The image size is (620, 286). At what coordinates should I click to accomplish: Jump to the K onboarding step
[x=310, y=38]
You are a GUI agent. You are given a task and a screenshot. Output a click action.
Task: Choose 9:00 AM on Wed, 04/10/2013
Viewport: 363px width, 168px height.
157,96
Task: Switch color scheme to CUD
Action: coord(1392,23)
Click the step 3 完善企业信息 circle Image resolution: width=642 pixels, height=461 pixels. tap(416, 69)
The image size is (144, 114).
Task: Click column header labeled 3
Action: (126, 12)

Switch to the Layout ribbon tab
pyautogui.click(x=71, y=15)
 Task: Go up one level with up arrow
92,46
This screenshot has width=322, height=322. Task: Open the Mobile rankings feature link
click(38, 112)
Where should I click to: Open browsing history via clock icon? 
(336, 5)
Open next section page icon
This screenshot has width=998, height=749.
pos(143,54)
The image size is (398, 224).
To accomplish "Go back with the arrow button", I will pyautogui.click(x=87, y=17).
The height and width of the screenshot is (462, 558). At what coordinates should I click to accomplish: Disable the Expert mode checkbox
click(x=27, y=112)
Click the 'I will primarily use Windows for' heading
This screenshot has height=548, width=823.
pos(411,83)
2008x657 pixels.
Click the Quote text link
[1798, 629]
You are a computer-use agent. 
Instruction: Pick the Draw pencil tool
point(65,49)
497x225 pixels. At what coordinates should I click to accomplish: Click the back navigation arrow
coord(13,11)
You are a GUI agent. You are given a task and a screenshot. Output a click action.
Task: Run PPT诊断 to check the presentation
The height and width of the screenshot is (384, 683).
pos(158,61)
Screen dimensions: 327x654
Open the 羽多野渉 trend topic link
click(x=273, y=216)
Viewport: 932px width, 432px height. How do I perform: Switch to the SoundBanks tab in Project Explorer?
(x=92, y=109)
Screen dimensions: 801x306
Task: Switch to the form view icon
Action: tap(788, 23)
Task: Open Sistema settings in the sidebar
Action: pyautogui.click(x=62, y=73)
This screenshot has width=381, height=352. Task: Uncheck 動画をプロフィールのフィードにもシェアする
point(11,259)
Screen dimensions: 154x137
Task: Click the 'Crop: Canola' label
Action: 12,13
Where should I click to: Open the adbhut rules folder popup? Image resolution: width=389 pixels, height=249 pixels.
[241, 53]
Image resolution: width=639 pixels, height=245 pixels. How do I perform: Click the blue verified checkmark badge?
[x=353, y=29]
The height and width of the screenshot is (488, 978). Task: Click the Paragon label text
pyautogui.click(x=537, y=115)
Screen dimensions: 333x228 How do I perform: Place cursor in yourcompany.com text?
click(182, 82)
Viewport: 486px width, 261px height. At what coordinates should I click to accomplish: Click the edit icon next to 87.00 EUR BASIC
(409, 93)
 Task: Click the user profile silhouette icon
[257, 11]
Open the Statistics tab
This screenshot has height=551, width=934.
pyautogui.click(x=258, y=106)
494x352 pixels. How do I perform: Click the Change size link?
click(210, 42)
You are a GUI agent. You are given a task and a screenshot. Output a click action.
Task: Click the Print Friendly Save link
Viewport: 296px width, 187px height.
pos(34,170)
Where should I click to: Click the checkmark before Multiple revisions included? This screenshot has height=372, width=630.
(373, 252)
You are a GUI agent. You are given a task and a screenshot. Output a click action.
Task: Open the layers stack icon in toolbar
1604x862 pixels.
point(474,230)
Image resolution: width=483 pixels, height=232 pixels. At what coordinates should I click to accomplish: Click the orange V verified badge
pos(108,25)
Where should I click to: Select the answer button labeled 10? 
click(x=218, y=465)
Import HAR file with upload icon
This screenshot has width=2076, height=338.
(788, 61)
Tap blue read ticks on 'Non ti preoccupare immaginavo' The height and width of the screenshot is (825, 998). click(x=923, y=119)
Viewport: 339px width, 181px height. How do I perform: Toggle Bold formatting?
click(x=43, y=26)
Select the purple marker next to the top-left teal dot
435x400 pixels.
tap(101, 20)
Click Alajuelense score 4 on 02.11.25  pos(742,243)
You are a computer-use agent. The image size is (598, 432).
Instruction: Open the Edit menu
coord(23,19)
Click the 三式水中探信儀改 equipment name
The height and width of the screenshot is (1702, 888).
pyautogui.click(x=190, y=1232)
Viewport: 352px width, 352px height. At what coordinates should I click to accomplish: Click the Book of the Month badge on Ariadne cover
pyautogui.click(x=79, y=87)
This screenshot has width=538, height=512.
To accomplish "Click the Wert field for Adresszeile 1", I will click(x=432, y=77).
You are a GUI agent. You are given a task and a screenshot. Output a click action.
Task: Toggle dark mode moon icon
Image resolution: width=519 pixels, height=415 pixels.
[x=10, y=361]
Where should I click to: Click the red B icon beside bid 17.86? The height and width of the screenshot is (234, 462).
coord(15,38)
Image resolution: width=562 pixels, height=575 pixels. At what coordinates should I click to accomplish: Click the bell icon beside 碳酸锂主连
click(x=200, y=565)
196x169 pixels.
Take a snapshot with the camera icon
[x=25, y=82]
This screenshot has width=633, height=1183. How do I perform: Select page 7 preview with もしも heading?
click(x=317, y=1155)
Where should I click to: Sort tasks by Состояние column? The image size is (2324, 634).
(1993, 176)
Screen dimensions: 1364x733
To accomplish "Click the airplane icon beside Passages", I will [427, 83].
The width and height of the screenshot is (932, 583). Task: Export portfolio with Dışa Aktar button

:: Task details ::
Transcribe each line of the listing above precisely as it appears.

:: Exercise result ::
The image size is (620, 286). At what coordinates should I click to accomplish: Jump to the K onboarding step
[x=310, y=38]
You are a GUI agent. You are given a task and a screenshot. Output a click action.
Task: Choose 9:00 AM on Wed, 04/10/2013
Viewport: 363px width, 168px height.
157,96
Task: Switch color scheme to CUD
Action: coord(1392,23)
Click the step 3 完善企业信息 circle Image resolution: width=642 pixels, height=461 pixels. tap(416, 69)
The image size is (144, 114).
Task: Click column header labeled 3
Action: (126, 12)

Switch to the Layout ribbon tab
pyautogui.click(x=71, y=15)
 Task: Go up one level with up arrow
92,46
This screenshot has width=322, height=322. Task: Open the Mobile rankings feature link
click(38, 112)
Where should I click to: Open browsing history via clock icon? 
(336, 5)
Open next section page icon
This screenshot has width=998, height=749.
pos(143,54)
The image size is (398, 224).
To accomplish "Go back with the arrow button", I will pyautogui.click(x=87, y=17).
The height and width of the screenshot is (462, 558). At what coordinates should I click to accomplish: Disable the Expert mode checkbox
click(x=27, y=112)
Click the 'I will primarily use Windows for' heading
This screenshot has height=548, width=823.
pos(411,83)
2008x657 pixels.
Click the Quote text link
[1798, 629]
You are a computer-use agent. 
Instruction: Pick the Draw pencil tool
point(65,49)
497x225 pixels. At what coordinates should I click to accomplish: Click the back navigation arrow
coord(13,11)
You are a GUI agent. You are given a task and a screenshot. Output a click action.
Task: Run PPT诊断 to check the presentation
The height and width of the screenshot is (384, 683).
pos(158,61)
Screen dimensions: 327x654
Open the 羽多野渉 trend topic link
click(x=273, y=216)
Viewport: 932px width, 432px height. How do I perform: Switch to the SoundBanks tab in Project Explorer?
(x=92, y=109)
Screen dimensions: 801x306
Task: Switch to the form view icon
Action: tap(788, 23)
Task: Open Sistema settings in the sidebar
Action: pyautogui.click(x=62, y=73)
This screenshot has width=381, height=352. Task: Uncheck 動画をプロフィールのフィードにもシェアする
point(11,259)
Screen dimensions: 154x137
Task: Click the 'Crop: Canola' label
Action: 12,13
Where should I click to: Open the adbhut rules folder popup? Image resolution: width=389 pixels, height=249 pixels.
[241, 53]
Image resolution: width=639 pixels, height=245 pixels. How do I perform: Click the blue verified checkmark badge?
[x=353, y=29]
The height and width of the screenshot is (488, 978). Task: Click the Paragon label text
pyautogui.click(x=537, y=115)
Screen dimensions: 333x228 How do I perform: Place cursor in yourcompany.com text?
click(182, 82)
Viewport: 486px width, 261px height. At what coordinates should I click to accomplish: Click the edit icon next to 87.00 EUR BASIC
(409, 93)
 Task: Click the user profile silhouette icon
[257, 11]
Open the Statistics tab
This screenshot has height=551, width=934.
pyautogui.click(x=258, y=106)
494x352 pixels. How do I perform: Click the Change size link?
click(210, 42)
You are a GUI agent. You are given a task and a screenshot. Output a click action.
Task: Click the Print Friendly Save link
Viewport: 296px width, 187px height.
pos(34,170)
Where should I click to: Click the checkmark before Multiple revisions included? This screenshot has height=372, width=630.
(373, 252)
You are a GUI agent. You are given a task and a screenshot. Output a click action.
Task: Open the layers stack icon in toolbar
1604x862 pixels.
point(474,230)
Image resolution: width=483 pixels, height=232 pixels. At what coordinates should I click to accomplish: Click the orange V verified badge
pos(108,25)
Where should I click to: Select the answer button labeled 10? 
click(x=218, y=465)
Import HAR file with upload icon
This screenshot has width=2076, height=338.
(788, 61)
Tap blue read ticks on 'Non ti preoccupare immaginavo' The height and width of the screenshot is (825, 998). click(x=923, y=119)
Viewport: 339px width, 181px height. How do I perform: Toggle Bold formatting?
click(x=43, y=26)
Select the purple marker next to the top-left teal dot
435x400 pixels.
tap(101, 20)
Click Alajuelense score 4 on 02.11.25  pos(742,243)
You are a computer-use agent. The image size is (598, 432).
Instruction: Open the Edit menu
coord(23,19)
Click the 三式水中探信儀改 equipment name
The height and width of the screenshot is (1702, 888).
pyautogui.click(x=190, y=1232)
Viewport: 352px width, 352px height. At what coordinates should I click to accomplish: Click the Book of the Month badge on Ariadne cover
pyautogui.click(x=79, y=87)
This screenshot has width=538, height=512.
To accomplish "Click the Wert field for Adresszeile 1", I will click(x=432, y=77).
You are a GUI agent. You are given a task and a screenshot. Output a click action.
Task: Toggle dark mode moon icon
Image resolution: width=519 pixels, height=415 pixels.
[x=10, y=361]
Where should I click to: Click the red B icon beside bid 17.86? The height and width of the screenshot is (234, 462).
coord(15,38)
Image resolution: width=562 pixels, height=575 pixels. At what coordinates should I click to accomplish: Click the bell icon beside 碳酸锂主连
click(x=200, y=565)
196x169 pixels.
Take a snapshot with the camera icon
[x=25, y=82]
This screenshot has width=633, height=1183. How do I perform: Select page 7 preview with もしも heading?
click(x=317, y=1155)
Where should I click to: Sort tasks by Состояние column? The image size is (2324, 634).
(1993, 176)
Screen dimensions: 1364x733
To accomplish "Click the airplane icon beside Passages", I will [427, 83].
The width and height of the screenshot is (932, 583). Task: Export portfolio with Dışa Aktar button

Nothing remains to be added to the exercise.